● **THE PROBLEM**: Leaving out all pictures, write out word for word the lines from the one containing "Tap the reorder handle for Increase Contrast" to the end of the data below.

-------- DATA SUPPLIED

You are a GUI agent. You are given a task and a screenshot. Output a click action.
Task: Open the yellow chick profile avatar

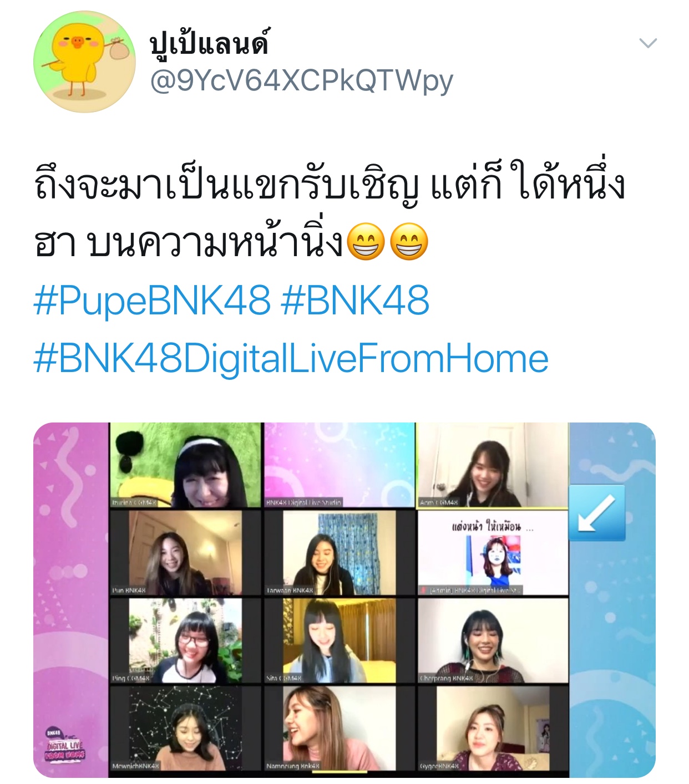[84, 62]
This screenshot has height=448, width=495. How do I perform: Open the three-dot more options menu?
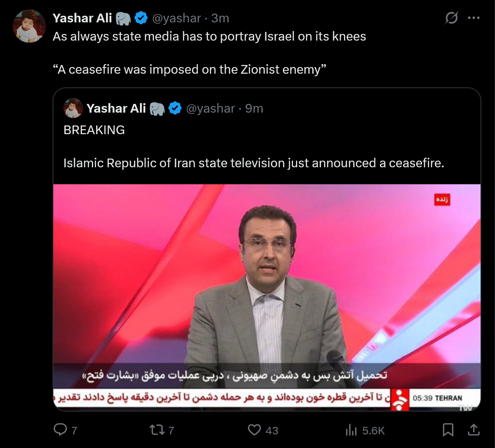click(474, 18)
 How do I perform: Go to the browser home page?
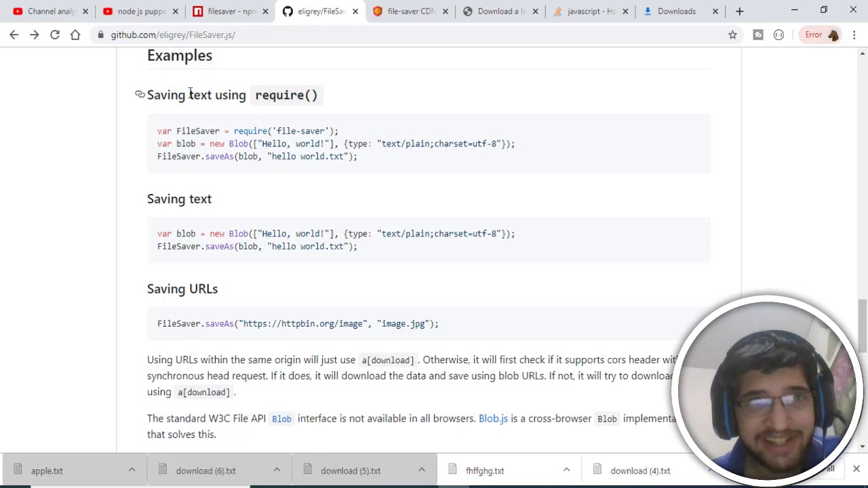75,35
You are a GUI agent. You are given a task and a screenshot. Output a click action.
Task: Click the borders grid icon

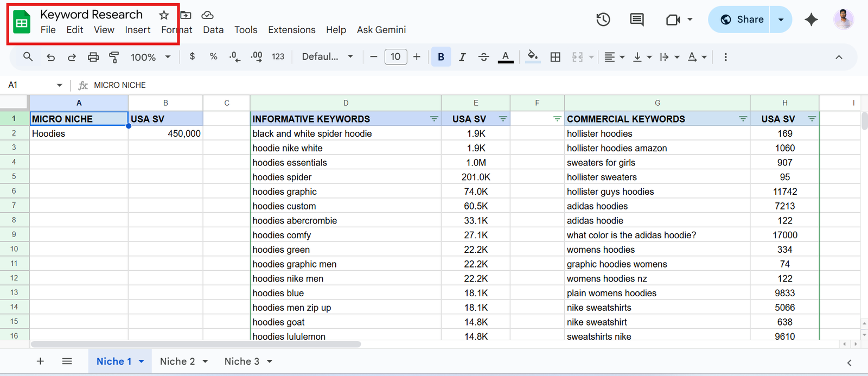(x=555, y=57)
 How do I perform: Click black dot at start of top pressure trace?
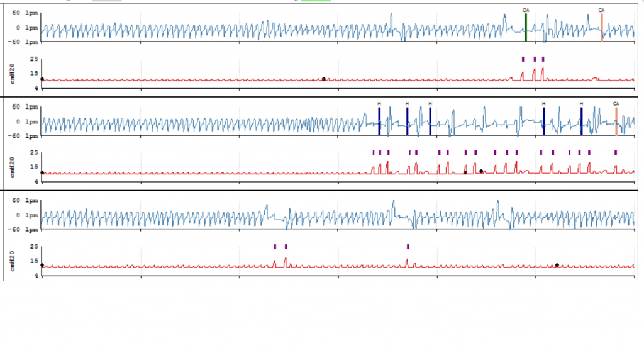click(42, 79)
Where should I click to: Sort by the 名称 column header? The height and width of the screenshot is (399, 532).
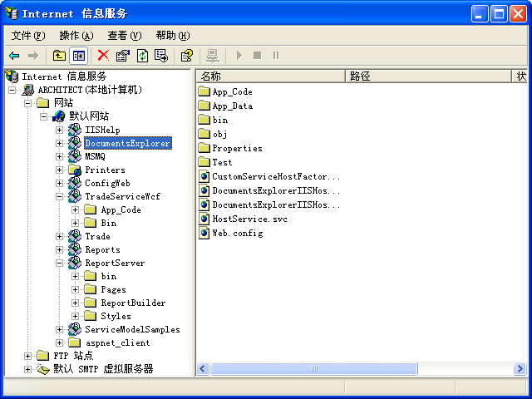coord(270,76)
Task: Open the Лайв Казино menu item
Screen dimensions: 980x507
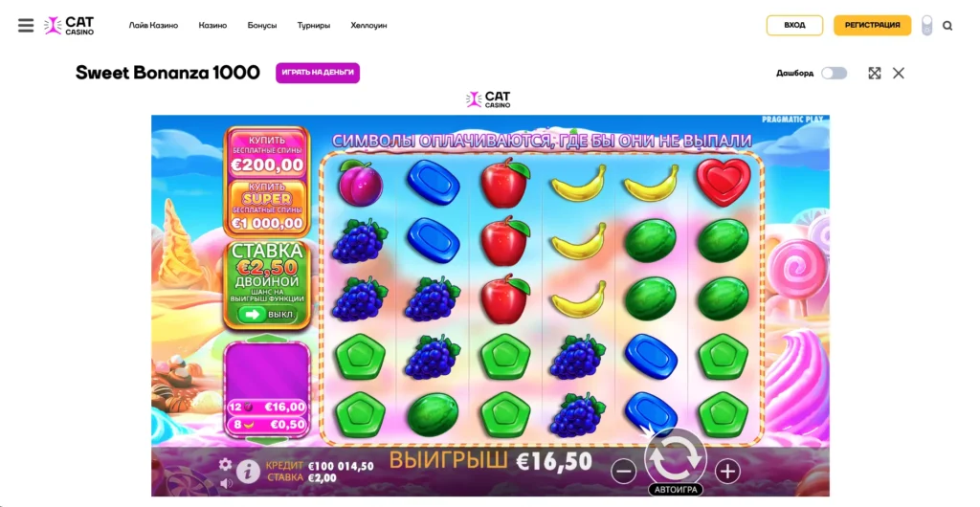Action: (153, 26)
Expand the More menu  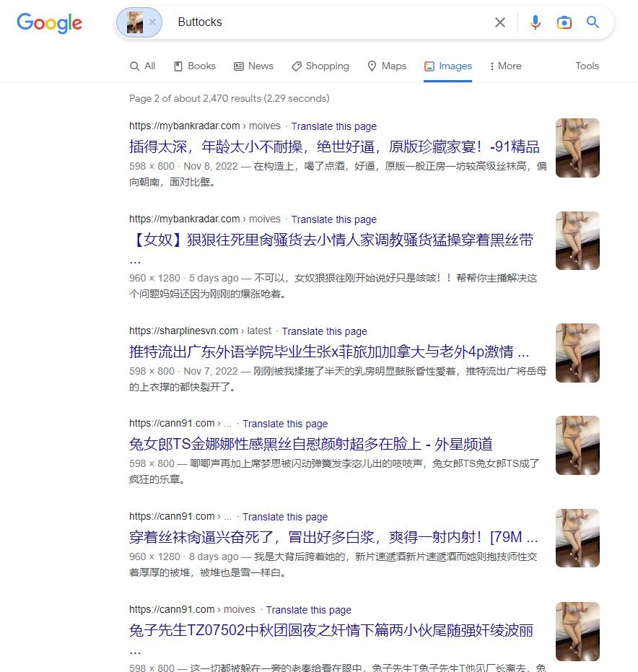click(x=506, y=66)
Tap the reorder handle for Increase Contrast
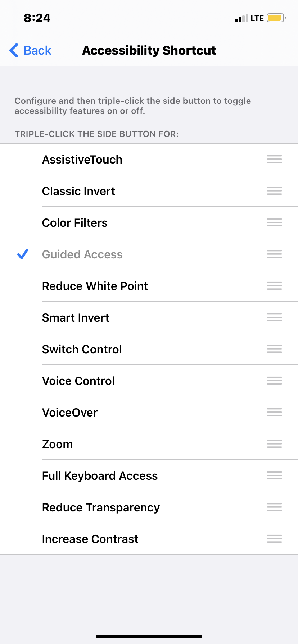This screenshot has width=298, height=644. [274, 539]
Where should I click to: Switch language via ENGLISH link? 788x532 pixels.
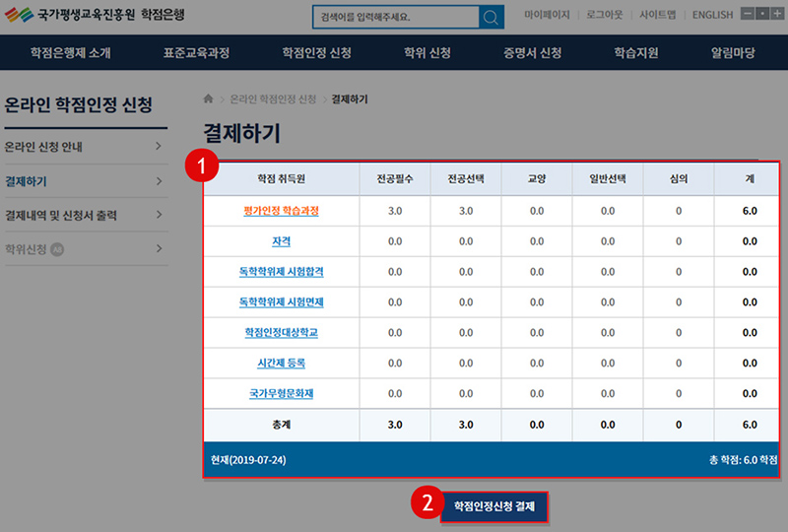pos(712,15)
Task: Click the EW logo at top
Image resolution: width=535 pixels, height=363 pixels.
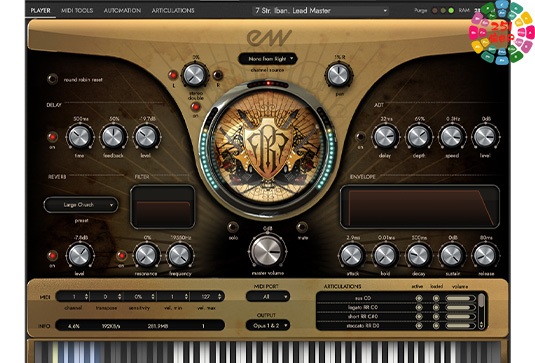Action: coord(269,37)

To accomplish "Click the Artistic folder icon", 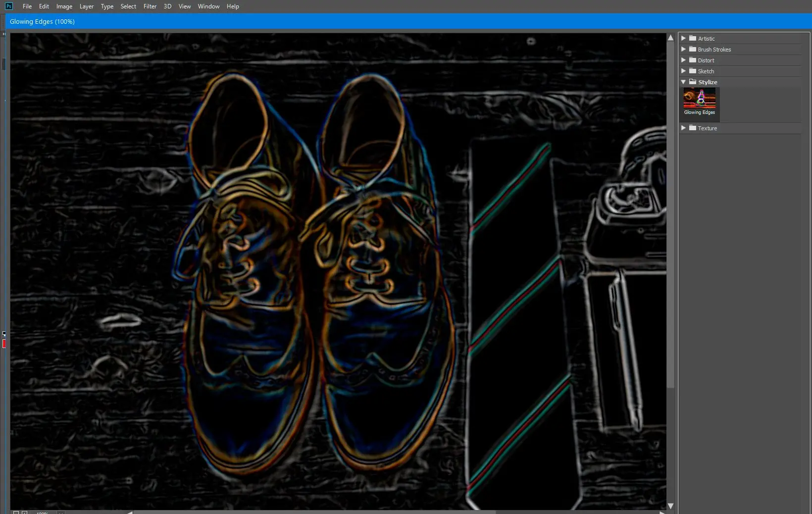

----------------

● **ANSWER SECTION**:
Tap the reorder handle for Increase Contrast
This screenshot has width=298, height=644. [274, 539]
Where should I click to: Switch language via ENGLISH link? 788x532 pixels.
pos(712,15)
Task: Click the EW logo at top
Image resolution: width=535 pixels, height=363 pixels.
Action: coord(269,37)

To accomplish "Click the Artistic folder icon", 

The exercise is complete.